A collection of North Shore residents and surfers started the new year Thursday with a lawsuit against state transportation officials to remove the controversial new parking barriers at Laniakea Beach.
The Circuit Court suit on behalf of an unincorporated group called the Save Laniakea Coalition argues that the state Department of Transportation should have obtained a special permit for the concrete barriers because Laniakea is in the state’s protected coastal Special Management Area.
The suit further contends that DOT should have done environmental assessments of the barriers before installing them, to gauge how the move would affect public access to the popular beach. The barriers are part of the state’s larger, long-term Kamehameha Highway realignment plan at Laniakea — and as such they’re subject to the same approval steps, said Bill Saunders, a Honolulu-based attorney representing Save Laniakea.
The worsening North Shore traffic woes that stem from Laniakea — and how to solve the problem — have gripped a community that’s already dealing with issues such as future development, a growing population and the rural area’s changing character. About 600,000 visitors are estimated to visit Laniakea each year, many to marvel at the green sea turtles that come ashore there.

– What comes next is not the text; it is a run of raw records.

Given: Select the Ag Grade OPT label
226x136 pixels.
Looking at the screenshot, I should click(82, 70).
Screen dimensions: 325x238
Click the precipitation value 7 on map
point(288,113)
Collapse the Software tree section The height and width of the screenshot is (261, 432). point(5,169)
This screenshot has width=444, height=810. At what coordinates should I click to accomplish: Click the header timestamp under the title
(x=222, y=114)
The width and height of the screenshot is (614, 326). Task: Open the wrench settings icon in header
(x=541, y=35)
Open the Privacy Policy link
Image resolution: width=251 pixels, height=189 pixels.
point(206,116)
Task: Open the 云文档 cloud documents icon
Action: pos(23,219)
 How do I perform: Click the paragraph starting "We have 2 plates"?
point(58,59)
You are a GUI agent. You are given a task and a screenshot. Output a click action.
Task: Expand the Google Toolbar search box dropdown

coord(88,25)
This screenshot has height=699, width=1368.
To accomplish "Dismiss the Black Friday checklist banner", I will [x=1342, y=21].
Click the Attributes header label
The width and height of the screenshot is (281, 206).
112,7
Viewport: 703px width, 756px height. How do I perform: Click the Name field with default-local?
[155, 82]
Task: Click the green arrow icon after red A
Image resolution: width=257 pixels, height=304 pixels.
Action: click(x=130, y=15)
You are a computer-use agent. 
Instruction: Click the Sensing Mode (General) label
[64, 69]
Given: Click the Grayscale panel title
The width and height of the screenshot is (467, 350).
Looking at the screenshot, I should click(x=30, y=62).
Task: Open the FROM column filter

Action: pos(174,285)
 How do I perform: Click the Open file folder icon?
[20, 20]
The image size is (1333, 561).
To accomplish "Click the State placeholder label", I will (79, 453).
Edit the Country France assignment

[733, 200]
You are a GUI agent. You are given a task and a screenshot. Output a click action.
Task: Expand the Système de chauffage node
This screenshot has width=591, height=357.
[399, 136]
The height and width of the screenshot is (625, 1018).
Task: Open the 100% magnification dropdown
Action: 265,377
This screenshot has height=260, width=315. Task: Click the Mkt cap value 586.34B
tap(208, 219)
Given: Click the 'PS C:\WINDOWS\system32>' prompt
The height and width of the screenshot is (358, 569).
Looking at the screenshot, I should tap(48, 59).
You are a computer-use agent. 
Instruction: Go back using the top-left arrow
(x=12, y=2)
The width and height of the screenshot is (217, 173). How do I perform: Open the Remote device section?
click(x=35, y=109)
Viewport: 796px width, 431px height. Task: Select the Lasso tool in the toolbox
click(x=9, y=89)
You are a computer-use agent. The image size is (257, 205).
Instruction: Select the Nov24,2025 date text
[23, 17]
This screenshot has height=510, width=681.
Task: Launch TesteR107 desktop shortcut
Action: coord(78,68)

The state installed the barriers two days before Christmas to block cars, vans and tour buses from parking along a 1,000-foot beachfront stretch on the mauka side of Kamehameha Highway. The move aims to ease the traffic and safety hazards caused by visitors who indiscriminately cross the highway there.
"This isn’t a solution. It’s a punishment," former big-wave surfing champion Reno Abellira, one of the suit’s plaintiffs, said Thursday. Abellira and other opponents of the barriers contend they unfairly block beach access and that the community deserves a better, more practical solution. "This problem isn’t going to go away; it’s only going to get worse," Abellira said.
He’s joined in the suit by prominent local surfers and watermen Keone Downing, Mark Cunningham and Jock Sutherland, as well as Sunset Beach resident Bill Martin, a surfer who uses a wheelchair and relies on Laniakea as one of the few North Shore sites he can access.
DOT officials said they were unaware that the suit was being filed Thursday, and that they won’t comment on any litigation. They’ve previously described the barriers as "short-term" and "temporary" while also acknowledging they could stay there for years if they prove effective. DOT last week said it would monitor the barriers for a month and then decide whether to keep them.
The barriers come after years of study, community discussion and about $1.7 million in state funding — but little action.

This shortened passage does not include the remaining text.